• **TASK DESCRIPTION**: Set down only these lines, exactly: the line containing "This screenshot has width=568, height=426." and all lines through the end of the data below. Omit pictures.

• **INFORMATION**:
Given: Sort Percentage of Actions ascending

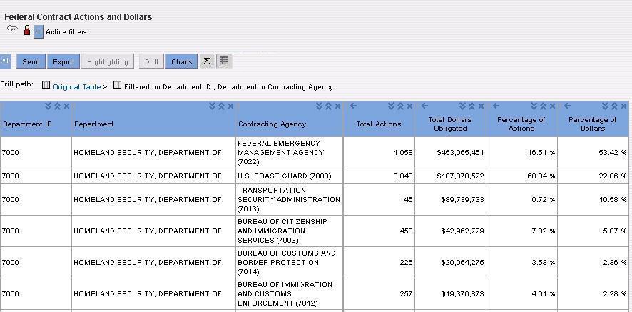Looking at the screenshot, I should pos(543,106).
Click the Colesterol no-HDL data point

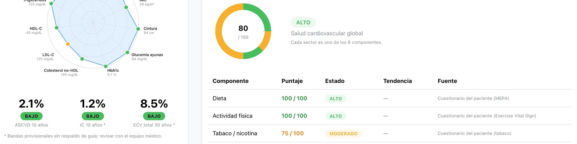82,59
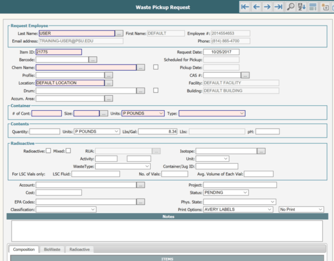Click the magnifying glass search icon
This screenshot has height=261, width=334.
[x=291, y=7]
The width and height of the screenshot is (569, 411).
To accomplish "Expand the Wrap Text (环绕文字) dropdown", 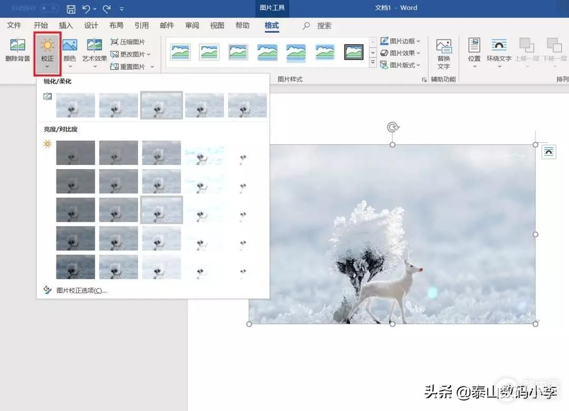I will coord(498,53).
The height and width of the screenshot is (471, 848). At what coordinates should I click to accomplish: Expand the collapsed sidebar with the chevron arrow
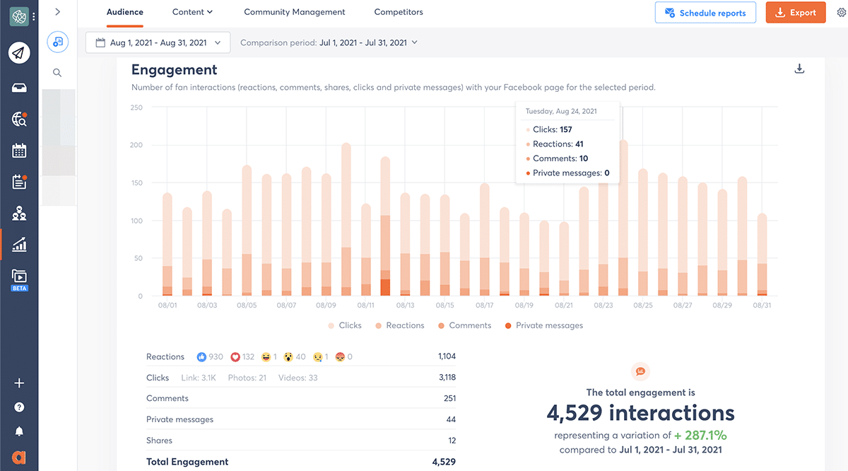57,12
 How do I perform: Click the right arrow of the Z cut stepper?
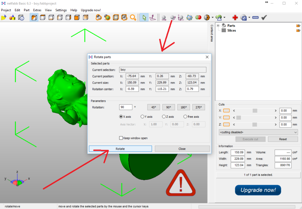click(275, 124)
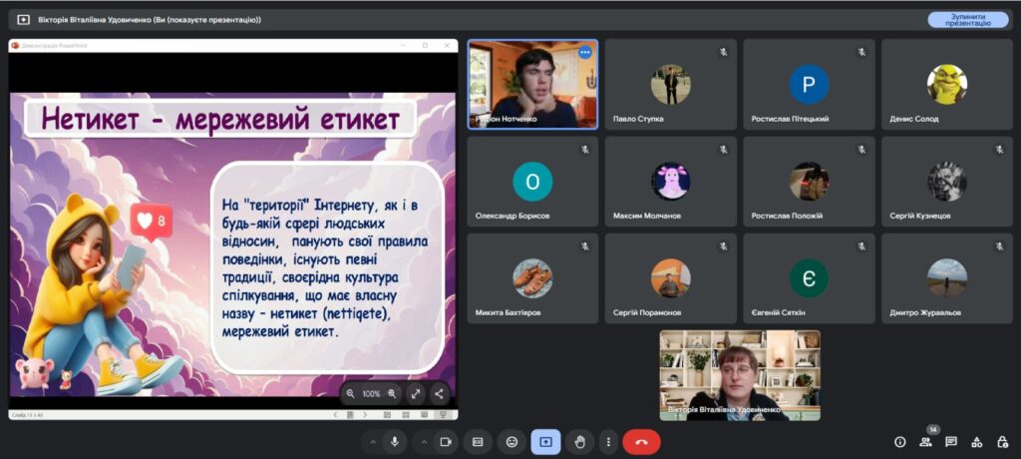The width and height of the screenshot is (1021, 459).
Task: Expand the presentation to full screen
Action: [416, 393]
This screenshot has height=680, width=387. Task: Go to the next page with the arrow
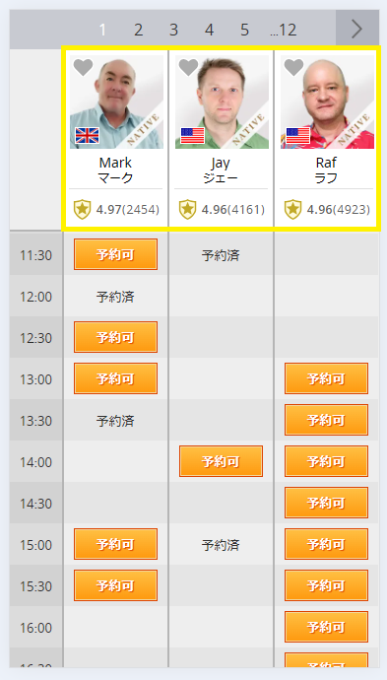(357, 30)
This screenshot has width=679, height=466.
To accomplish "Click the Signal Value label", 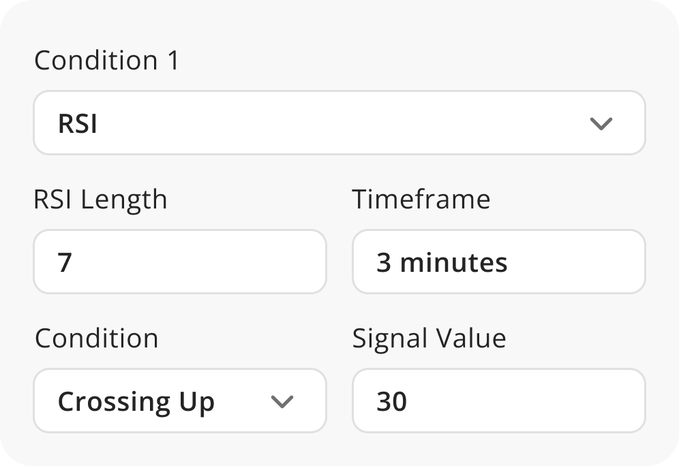I will [x=429, y=339].
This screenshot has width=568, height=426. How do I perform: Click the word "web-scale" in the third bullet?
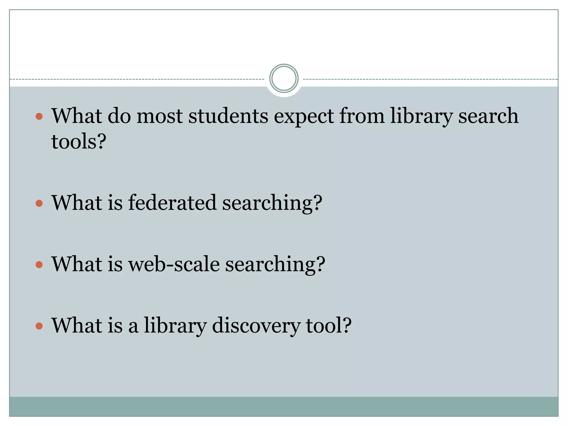pyautogui.click(x=174, y=264)
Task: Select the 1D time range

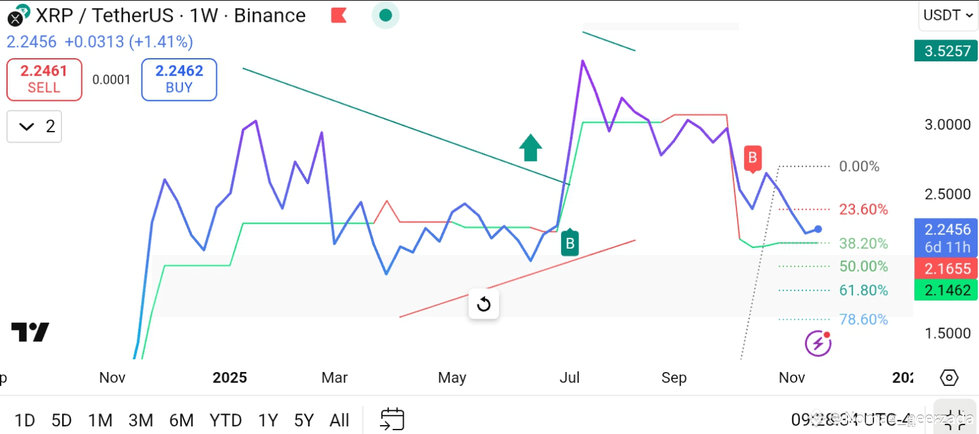Action: pyautogui.click(x=24, y=420)
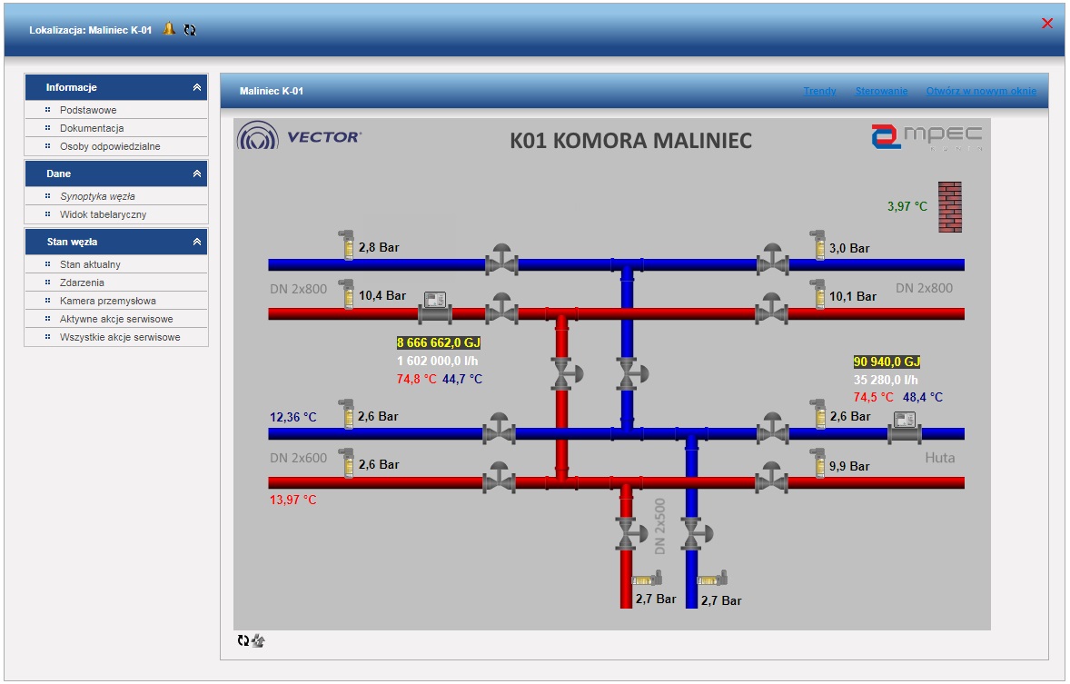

• **TASK SOLUTION**:
This screenshot has width=568, height=426. How do I perform: Click the word "web-scale" in the third bullet?
pyautogui.click(x=174, y=264)
Task: Select the 1D time range

Action: pyautogui.click(x=24, y=420)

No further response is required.